Like most curries the one I present below uses a complex combination of spices and herbs including turmeric, cumin, coriander, ginger, and chilies. The red color comes from red chili, tomato, and tomato paste. My mom wouldn’t put tomato paste in the curry as processed foods like this were not available. I find that adding a limited amount of canned tomato paste adds some depth and texture.

If you think that curries are too complex and time consuming to make, you might be pleasantly surprised by this one! This is pretty mild and really wonderful to eat with rice or roti (flatbread). If you like SPICE then you can easily add cayenne pepper or chopped jalapeno peppers as you are frying the spices.

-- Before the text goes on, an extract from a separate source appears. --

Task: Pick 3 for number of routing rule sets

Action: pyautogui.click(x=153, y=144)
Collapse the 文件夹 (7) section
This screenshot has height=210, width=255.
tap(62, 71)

I hope you give this one a try and let me know your thoughts!

Ingredients

  • 2.5 lbs. chicken thighs or leg pieces (skin removed, cut into two pieces)
  • 1/4 cup oil
  • 1 cup yellow onion finely minced (do this in a food processor)
  • 2 cups water
  • 1.5 tbsp. white vinegar
  • 1 tbsp. fresh ginger, paste
  • 1 tbsp. fresh garlic, paste
  • 1 tbsp. tomato paste
  • 3 Roma tomatoes, pureed (3/4 cup)
  • 1 tsp cumin seeds
  • 1 tsp red chili powder (Kashmiri)
  • 1 tbsp. paprika
  • 1/2 tsp turmeric
  • 2 tsp cumin powder
  • 2 tsp coriander powder
  • 1 tsp garam masala powder
  • 1 1/2 tsp salt
  • Cayenne peppers or chopped jalapenos (optional)

Instructions

Chicken thigh cut into two pieces

Mix the pureed tomatoes, ginger, garlic, tomato paste, and cumin seeds in a bowl. Set aside.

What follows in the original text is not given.